§ Task goal
Retype the rows below, starting with the line containing "Switch to the Network" and continuing through the line containing "[x=530, y=262]", with both of those lines included.
-----
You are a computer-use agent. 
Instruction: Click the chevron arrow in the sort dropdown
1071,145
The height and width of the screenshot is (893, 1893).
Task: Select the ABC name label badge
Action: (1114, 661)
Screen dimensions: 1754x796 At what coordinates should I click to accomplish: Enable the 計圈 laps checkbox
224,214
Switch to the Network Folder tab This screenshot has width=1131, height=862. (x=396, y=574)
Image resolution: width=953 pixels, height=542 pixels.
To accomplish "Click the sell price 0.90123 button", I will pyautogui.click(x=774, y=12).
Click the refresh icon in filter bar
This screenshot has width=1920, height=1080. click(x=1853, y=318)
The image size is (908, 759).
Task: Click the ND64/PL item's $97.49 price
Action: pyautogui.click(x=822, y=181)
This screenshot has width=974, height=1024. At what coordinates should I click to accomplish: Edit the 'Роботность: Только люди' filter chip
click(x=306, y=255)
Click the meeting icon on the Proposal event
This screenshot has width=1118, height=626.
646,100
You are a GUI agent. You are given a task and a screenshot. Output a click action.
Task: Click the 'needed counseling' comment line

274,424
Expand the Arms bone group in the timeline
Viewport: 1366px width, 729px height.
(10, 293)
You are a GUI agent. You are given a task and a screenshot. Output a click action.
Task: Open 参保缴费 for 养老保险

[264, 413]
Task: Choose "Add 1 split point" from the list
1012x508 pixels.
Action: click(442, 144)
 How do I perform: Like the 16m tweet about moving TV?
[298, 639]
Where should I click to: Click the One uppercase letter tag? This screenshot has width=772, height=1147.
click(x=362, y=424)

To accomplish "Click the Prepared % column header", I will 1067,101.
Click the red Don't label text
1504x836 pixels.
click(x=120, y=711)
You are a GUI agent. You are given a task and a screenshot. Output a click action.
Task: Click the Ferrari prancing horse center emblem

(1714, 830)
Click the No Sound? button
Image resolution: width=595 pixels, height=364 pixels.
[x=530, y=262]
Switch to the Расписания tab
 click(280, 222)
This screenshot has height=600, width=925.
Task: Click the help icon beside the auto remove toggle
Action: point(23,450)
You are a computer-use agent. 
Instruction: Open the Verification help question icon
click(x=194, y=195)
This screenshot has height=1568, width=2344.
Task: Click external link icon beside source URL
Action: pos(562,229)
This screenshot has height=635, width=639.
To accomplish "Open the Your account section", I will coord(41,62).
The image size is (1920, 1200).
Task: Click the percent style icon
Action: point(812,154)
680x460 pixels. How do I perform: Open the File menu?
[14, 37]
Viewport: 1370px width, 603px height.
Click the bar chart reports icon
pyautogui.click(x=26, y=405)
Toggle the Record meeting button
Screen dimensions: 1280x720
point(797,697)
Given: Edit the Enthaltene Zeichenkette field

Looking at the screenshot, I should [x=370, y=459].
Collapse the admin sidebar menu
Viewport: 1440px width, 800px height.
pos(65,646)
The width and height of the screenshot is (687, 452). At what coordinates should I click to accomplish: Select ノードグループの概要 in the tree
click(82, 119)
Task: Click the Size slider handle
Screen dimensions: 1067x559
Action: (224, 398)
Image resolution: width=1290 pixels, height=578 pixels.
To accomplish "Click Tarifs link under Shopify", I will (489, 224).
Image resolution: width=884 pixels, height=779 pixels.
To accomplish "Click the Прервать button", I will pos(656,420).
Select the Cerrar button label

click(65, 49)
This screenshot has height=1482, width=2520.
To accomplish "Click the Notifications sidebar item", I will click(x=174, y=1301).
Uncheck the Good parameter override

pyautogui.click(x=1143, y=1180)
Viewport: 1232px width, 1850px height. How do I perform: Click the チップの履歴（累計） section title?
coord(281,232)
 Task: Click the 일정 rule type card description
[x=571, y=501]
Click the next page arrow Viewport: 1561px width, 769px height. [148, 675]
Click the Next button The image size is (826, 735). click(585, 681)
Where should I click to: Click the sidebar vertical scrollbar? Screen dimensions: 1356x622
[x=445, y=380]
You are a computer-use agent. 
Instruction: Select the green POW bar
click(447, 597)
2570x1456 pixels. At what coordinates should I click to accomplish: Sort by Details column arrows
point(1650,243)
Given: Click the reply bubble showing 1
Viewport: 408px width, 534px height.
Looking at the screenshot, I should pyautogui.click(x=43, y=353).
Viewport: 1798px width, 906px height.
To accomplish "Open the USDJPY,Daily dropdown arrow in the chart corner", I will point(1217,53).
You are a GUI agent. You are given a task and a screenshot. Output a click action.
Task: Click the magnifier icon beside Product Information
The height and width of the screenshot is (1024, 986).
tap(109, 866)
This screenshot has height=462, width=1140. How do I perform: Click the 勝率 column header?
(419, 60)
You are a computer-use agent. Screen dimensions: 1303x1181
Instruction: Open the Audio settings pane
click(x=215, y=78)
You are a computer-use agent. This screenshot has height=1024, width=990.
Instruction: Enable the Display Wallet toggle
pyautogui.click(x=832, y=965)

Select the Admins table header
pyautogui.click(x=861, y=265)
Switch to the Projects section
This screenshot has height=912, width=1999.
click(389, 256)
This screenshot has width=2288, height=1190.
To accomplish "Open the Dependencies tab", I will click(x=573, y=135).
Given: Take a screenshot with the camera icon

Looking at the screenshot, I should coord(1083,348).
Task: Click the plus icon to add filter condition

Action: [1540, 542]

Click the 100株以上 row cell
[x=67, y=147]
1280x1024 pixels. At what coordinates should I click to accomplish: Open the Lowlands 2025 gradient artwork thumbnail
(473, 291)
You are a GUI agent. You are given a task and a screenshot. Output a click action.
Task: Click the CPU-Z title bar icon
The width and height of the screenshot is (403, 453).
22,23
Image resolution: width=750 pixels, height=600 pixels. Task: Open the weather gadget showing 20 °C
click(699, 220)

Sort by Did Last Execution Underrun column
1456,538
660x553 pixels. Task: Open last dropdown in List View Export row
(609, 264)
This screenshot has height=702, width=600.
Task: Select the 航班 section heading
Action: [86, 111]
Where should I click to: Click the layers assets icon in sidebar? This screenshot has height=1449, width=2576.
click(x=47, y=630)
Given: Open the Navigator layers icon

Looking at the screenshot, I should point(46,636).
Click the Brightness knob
-----
§ Correct answer
Switch to the Network Folder tab This screenshot has width=1131, height=862. (x=396, y=574)
Image resolution: width=953 pixels, height=542 pixels.
To accomplish "Click the sell price 0.90123 button", I will pyautogui.click(x=774, y=12).
Click the refresh icon in filter bar
This screenshot has width=1920, height=1080. click(x=1853, y=318)
The image size is (908, 759).
Task: Click the ND64/PL item's $97.49 price
Action: pyautogui.click(x=822, y=181)
This screenshot has width=974, height=1024. At what coordinates should I click to accomplish: Edit the 'Роботность: Только люди' filter chip
click(x=306, y=255)
Click the meeting icon on the Proposal event
This screenshot has width=1118, height=626.
646,100
You are a GUI agent. You are given a task and a screenshot. Output a click action.
Task: Click the 'needed counseling' comment line

274,424
Expand the Arms bone group in the timeline
Viewport: 1366px width, 729px height.
(10, 293)
You are a GUI agent. You are given a task and a screenshot. Output a click action.
Task: Open 参保缴费 for 养老保险

[264, 413]
Task: Choose "Add 1 split point" from the list
1012x508 pixels.
Action: click(442, 144)
 How do I perform: Like the 16m tweet about moving TV?
[298, 639]
Where should I click to: Click the One uppercase letter tag? This screenshot has width=772, height=1147.
click(x=362, y=424)

To accomplish "Click the Prepared % column header", I will 1067,101.
Click the red Don't label text
1504x836 pixels.
click(x=120, y=711)
You are a GUI agent. You are given a task and a screenshot. Output a click action.
Task: Click the Ferrari prancing horse center emblem

(1714, 830)
Click the No Sound? button
Image resolution: width=595 pixels, height=364 pixels.
[x=530, y=262]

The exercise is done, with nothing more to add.